Interface FileMergingSnapshotManager

  • All Superinterfaces:
    AutoCloseable, Closeable
    All Known Implementing Classes:
    FileMergingSnapshotManagerBase, WithinCheckpointFileMergingSnapshotManager

    public interface FileMergingSnapshotManager
    extends Closeable
    FileMergingSnapshotManager provides an interface to manage files and meta information for checkpoint files with merging checkpoint files enabled. It manages the files for ONE single task in TM, including all subtasks of this single task that is running in this TM. There is one FileMergingSnapshotManager for each job per task manager.

    TODO (FLINK-32075): leverage checkpoint notification to delete logical files.

    • Method Detail

      • initFileSystem

        void initFileSystem​(org.apache.flink.core.fs.FileSystem fileSystem,
                            org.apache.flink.core.fs.Path checkpointBaseDir,
                            org.apache.flink.core.fs.Path sharedStateDir,
                            org.apache.flink.core.fs.Path taskOwnedStateDir,
                            int writeBufferSize)
                     throws IllegalArgumentException
        Initialize the file system, recording the checkpoint path the manager should work with.
         The layout of checkpoint directory:
         /user-defined-checkpoint-dir
             /{job-id} (checkpointBaseDir)
                 |
                 + --shared/
                     |
                     + --subtask-1/
                         + -- merged shared state files
                     + --subtask-2/
                         + -- merged shared state files
                 + --taskowned/
                     + -- merged private state files
                 + --chk-1/
                 + --chk-2/
                 + --chk-3/
         

        The reason why initializing directories in this method instead of the constructor is that the FileMergingSnapshotManager itself belongs to the TaskStateManager, which is initialized when receiving a task, while the base directories for checkpoint are created by FsCheckpointStorageAccess when the state backend initializes per subtask. After the checkpoint directories are initialized, the managed subdirectories are initialized here.
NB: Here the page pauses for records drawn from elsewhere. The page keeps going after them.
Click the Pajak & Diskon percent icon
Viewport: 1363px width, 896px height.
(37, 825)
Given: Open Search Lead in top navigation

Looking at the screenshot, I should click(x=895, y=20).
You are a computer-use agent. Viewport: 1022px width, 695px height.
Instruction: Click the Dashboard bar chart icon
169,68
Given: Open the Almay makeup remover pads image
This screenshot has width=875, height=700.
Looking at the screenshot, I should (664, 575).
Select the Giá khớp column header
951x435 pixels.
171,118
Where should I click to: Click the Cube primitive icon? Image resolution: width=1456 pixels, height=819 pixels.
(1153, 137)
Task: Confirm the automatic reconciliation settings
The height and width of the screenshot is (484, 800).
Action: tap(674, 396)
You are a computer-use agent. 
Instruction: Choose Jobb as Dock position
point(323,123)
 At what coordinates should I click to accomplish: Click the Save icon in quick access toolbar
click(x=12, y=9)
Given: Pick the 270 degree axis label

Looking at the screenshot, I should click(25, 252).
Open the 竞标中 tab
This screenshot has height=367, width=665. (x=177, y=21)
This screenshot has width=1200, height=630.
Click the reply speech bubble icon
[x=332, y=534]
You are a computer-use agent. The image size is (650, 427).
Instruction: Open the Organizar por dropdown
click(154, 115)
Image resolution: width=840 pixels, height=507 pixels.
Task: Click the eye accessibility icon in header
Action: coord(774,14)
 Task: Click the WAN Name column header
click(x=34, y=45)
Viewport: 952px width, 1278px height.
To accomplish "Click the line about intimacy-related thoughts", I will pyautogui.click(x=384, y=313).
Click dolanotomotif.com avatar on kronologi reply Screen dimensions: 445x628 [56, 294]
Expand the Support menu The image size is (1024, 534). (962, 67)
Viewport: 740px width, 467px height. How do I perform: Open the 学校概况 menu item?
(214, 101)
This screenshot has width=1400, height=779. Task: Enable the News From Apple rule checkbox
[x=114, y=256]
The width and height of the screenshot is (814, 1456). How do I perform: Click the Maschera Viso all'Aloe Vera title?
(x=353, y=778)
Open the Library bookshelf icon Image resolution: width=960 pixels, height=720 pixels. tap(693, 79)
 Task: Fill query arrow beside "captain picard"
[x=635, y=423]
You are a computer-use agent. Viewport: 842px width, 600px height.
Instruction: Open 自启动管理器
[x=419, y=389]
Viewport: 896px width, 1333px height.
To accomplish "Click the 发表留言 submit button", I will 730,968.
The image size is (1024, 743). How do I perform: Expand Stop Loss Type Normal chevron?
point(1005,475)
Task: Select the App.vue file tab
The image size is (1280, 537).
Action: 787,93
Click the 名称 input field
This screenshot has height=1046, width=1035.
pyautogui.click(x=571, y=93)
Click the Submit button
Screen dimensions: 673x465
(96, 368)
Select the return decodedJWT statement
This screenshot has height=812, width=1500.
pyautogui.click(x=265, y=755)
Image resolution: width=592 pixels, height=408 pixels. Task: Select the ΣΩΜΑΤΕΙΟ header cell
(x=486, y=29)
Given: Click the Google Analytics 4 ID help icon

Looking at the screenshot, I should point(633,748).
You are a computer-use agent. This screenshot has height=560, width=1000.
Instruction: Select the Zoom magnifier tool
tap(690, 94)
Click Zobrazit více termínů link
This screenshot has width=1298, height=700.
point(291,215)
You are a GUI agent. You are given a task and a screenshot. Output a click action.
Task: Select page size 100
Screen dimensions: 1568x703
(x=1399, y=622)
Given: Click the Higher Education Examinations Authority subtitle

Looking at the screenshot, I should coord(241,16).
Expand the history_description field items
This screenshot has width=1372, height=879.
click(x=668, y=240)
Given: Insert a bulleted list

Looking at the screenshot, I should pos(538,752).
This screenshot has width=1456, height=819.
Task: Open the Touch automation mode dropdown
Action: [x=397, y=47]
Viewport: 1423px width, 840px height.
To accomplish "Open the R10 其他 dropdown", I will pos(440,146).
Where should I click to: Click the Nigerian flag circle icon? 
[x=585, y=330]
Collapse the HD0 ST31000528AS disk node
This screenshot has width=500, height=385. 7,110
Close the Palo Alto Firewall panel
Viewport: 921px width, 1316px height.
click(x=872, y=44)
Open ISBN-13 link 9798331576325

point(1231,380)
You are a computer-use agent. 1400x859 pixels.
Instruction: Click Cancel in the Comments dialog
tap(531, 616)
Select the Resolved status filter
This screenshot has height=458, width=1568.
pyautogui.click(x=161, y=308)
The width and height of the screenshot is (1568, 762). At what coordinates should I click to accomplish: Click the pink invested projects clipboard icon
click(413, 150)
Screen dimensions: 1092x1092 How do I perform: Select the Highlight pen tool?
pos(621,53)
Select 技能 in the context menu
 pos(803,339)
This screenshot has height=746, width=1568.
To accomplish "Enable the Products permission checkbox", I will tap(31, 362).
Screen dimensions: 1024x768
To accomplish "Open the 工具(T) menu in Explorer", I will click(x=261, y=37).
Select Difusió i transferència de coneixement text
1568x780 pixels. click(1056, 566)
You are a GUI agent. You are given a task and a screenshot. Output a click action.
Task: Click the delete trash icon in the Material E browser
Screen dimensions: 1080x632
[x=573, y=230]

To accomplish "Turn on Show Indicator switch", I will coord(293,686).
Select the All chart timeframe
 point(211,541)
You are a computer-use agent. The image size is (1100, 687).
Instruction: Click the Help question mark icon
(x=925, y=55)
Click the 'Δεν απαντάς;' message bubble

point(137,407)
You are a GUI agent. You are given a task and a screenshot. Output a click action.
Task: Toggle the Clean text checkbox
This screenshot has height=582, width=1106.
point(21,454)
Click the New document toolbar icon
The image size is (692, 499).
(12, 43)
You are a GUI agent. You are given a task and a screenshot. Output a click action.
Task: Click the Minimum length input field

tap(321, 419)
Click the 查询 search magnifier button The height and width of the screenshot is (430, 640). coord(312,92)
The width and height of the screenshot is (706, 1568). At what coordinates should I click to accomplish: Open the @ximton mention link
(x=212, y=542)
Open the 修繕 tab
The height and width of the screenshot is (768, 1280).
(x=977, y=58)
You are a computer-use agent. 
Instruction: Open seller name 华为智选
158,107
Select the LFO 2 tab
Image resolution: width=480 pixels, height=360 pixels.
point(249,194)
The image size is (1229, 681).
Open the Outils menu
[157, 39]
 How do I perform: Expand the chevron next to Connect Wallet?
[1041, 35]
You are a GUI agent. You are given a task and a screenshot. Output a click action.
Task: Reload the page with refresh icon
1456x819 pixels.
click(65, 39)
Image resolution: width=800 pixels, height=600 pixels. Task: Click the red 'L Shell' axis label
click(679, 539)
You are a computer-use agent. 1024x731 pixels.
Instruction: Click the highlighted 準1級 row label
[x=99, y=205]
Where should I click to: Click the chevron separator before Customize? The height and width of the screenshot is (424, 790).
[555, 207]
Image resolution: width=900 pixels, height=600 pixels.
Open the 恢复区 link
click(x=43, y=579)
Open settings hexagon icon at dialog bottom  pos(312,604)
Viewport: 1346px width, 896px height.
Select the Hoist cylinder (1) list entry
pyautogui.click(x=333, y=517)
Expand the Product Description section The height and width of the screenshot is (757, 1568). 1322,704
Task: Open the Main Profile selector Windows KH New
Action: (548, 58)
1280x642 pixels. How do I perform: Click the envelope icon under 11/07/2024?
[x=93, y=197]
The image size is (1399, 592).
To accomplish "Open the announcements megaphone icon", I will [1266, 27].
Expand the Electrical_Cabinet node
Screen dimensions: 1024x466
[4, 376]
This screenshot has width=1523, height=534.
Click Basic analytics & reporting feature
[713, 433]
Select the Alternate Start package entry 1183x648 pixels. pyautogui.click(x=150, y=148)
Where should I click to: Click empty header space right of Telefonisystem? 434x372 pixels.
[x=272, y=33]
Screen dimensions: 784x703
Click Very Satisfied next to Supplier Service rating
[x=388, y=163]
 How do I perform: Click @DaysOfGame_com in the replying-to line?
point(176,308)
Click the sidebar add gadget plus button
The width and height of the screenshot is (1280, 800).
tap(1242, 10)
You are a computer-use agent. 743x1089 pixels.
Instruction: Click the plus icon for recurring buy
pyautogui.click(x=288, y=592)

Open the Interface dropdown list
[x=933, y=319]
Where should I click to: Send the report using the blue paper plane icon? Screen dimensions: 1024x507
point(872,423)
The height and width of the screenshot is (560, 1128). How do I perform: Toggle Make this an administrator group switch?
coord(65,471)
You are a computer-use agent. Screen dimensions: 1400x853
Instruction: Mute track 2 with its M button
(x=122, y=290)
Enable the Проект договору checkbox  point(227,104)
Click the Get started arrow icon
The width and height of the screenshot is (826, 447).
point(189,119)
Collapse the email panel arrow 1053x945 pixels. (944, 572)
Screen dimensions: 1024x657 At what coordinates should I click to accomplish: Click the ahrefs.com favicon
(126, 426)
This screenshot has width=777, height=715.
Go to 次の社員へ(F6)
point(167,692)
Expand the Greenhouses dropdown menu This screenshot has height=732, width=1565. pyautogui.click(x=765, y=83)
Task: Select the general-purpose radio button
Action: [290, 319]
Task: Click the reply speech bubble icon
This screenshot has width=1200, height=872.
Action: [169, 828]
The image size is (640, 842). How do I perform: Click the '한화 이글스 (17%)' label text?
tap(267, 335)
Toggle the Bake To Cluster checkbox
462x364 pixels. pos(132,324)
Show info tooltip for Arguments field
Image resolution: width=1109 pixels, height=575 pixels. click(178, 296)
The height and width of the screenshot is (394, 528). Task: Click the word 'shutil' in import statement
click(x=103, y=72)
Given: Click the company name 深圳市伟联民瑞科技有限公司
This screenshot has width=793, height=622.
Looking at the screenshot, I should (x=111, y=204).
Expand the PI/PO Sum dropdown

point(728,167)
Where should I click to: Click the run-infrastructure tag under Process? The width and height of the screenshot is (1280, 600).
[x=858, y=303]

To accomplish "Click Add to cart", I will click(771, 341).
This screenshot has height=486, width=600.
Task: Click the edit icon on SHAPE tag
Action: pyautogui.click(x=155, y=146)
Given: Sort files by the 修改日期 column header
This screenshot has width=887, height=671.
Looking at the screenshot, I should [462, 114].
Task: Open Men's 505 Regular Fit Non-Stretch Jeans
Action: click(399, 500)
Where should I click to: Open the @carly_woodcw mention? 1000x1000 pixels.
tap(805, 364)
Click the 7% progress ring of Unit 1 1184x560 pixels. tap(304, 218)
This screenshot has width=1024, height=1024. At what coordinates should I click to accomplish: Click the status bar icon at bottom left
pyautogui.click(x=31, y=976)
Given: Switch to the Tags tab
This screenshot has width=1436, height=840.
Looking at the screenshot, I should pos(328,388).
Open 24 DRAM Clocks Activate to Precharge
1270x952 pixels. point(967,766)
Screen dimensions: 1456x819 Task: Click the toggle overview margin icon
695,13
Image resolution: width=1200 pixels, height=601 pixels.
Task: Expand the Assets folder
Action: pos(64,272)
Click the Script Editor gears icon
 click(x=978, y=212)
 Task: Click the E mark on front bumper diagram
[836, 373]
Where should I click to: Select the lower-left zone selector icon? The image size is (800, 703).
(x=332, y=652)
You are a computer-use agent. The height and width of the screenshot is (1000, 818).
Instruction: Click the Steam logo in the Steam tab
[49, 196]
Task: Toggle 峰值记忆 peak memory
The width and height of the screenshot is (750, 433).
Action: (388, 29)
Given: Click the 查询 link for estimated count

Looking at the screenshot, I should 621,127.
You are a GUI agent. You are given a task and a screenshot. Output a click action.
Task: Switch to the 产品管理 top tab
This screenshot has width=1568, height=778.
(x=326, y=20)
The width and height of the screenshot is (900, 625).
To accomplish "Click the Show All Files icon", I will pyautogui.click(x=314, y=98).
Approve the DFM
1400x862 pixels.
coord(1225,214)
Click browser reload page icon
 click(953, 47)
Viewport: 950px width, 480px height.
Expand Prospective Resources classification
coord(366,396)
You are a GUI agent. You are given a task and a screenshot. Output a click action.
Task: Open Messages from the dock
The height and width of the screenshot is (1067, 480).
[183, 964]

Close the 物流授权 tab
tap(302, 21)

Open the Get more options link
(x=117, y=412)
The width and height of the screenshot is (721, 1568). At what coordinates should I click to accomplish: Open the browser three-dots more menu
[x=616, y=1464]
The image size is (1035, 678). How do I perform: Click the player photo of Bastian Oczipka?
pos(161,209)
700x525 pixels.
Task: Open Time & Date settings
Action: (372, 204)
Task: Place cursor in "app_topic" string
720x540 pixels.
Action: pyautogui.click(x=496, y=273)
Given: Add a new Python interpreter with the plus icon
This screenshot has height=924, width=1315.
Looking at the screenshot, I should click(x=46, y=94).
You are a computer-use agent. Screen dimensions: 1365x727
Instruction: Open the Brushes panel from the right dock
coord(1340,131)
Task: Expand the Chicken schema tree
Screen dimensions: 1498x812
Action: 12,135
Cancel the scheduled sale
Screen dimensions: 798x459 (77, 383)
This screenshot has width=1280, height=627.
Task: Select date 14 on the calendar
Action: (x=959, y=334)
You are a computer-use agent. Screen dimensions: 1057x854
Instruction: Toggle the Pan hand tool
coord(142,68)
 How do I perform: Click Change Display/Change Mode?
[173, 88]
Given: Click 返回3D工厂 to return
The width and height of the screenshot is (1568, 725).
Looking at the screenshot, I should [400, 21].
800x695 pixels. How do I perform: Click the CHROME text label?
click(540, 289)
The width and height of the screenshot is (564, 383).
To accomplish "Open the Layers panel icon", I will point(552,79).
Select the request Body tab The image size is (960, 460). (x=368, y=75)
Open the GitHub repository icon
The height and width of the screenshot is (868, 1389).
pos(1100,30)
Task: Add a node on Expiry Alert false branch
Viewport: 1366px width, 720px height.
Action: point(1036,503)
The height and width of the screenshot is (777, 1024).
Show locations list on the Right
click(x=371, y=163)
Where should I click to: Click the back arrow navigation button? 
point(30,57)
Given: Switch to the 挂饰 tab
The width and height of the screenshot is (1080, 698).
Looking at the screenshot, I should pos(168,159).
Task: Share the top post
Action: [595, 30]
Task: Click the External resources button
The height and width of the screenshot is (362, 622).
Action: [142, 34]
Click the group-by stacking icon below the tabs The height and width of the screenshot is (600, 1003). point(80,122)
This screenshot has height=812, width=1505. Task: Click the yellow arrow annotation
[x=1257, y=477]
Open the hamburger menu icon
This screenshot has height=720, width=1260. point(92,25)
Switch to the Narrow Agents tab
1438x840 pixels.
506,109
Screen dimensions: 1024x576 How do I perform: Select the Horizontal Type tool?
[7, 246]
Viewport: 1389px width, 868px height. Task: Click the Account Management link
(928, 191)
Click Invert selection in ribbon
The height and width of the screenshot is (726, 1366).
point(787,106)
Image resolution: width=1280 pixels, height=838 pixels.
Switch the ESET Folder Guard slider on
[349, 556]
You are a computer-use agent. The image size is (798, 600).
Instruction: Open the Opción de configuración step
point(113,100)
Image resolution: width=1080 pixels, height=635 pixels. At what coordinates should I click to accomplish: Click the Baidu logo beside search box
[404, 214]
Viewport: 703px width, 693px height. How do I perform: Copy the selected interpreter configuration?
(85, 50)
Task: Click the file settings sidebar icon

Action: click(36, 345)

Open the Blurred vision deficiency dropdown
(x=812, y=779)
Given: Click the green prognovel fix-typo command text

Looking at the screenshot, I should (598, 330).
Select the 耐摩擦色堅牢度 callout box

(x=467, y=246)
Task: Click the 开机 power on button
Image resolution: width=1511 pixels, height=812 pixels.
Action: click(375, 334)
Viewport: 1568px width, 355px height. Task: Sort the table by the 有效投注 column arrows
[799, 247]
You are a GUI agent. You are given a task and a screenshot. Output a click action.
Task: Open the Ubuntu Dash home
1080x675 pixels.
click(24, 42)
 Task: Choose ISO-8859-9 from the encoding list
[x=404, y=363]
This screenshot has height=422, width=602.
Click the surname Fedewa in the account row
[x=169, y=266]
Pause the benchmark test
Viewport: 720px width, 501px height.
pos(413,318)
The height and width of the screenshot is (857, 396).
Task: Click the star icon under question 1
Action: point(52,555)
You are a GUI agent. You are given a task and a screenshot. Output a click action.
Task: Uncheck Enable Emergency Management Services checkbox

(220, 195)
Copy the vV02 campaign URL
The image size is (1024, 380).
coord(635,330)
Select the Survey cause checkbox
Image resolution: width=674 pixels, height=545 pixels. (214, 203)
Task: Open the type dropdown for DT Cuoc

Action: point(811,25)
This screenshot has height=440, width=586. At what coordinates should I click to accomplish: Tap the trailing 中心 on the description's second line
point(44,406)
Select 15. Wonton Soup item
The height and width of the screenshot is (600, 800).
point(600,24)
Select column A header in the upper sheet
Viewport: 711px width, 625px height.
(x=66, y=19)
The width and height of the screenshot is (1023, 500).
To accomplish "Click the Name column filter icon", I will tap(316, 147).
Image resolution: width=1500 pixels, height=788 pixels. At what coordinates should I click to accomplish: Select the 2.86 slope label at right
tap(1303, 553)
        Note: This method may be called several times, the implementation should ensure idempotency, and throw IllegalArgumentException when any of the path in params change across function calls.

        Parameters:
        fileSystem - The filesystem to write to.
        checkpointBaseDir - The base directory for checkpoints.
        sharedStateDir - The directory for shared checkpoint data.
        taskOwnedStateDir - The name of the directory for state not owned/released by the master, but by the TaskManagers.
        writeBufferSize - The buffer size for writing files to the file system.
        Throws:
        IllegalArgumentException - thrown if these three paths are not deterministic across calls.
      • createCheckpointStateOutputStream

        FileMergingCheckpointStateOutputStream createCheckpointStateOutputStream​(FileMergingSnapshotManager.SubtaskKey subtaskKey,
                                                                                 long checkpointId,
                                                                                 CheckpointedStateScope scope)
        Create a new FileMergingCheckpointStateOutputStream. According to the file merging strategy, the streams returned by multiple calls to this function may share the same underlying physical file, and each stream writes to a segment of the physical file.
        Parameters:
        subtaskKey - The subtask key identifying the subtask.
        checkpointId - ID of the checkpoint.
        scope - The state's scope, whether it is exclusive or shared.
        Returns:
        An output stream that writes state for the given checkpoint.